*Stated exercise*
Copy out only the lines from the one containing "Point to the small heading 美联储政策观察" through the one containing "click(334, 493)", requests included, and raise every coordinate in the answers by 105.

*Listing*
'''
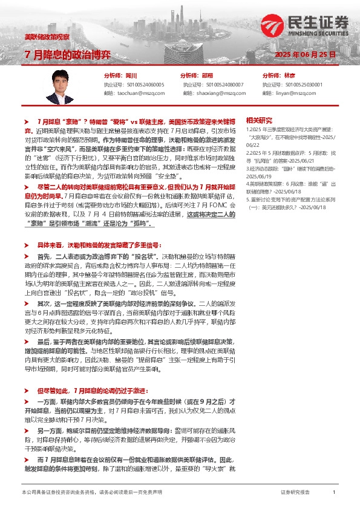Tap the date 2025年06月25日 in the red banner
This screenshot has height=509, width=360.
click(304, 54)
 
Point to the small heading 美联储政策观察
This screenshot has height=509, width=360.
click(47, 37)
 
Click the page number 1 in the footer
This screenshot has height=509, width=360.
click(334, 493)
'''
'''
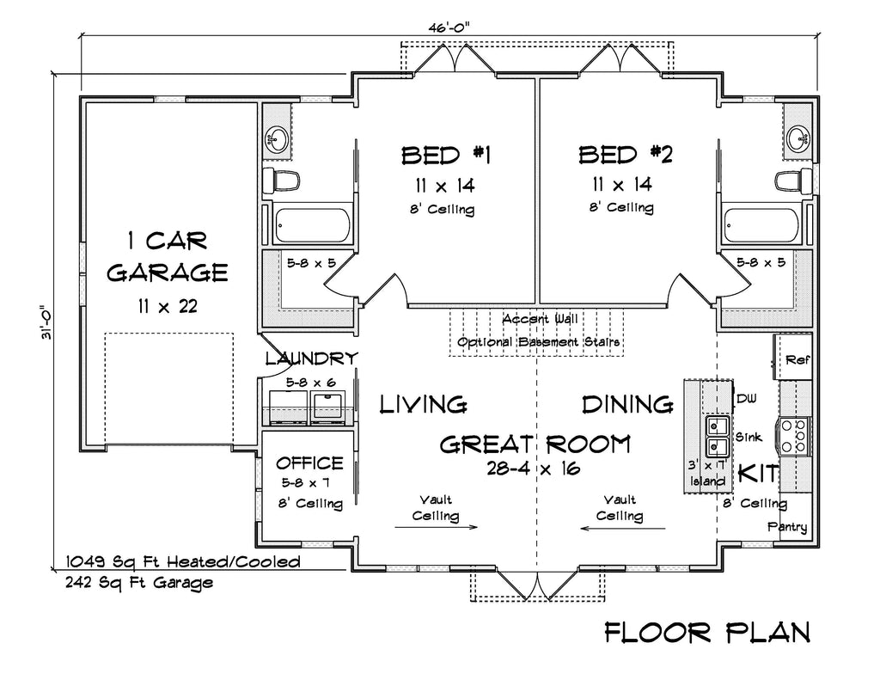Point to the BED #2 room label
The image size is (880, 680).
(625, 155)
'''
'''
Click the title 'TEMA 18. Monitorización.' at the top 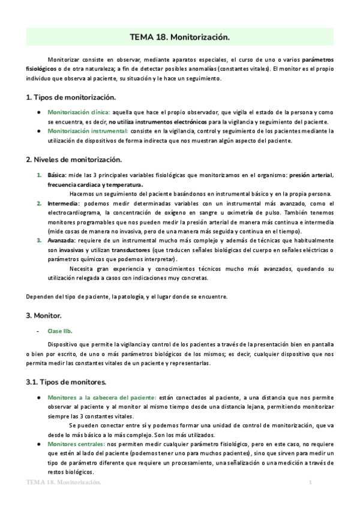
'''
*Written solution*
Point to the small heading 美联储政策观察
This screenshot has height=509, width=360.
click(152, 142)
 
Click the page number 1 in the footer
This screenshot has height=509, width=360.
click(439, 598)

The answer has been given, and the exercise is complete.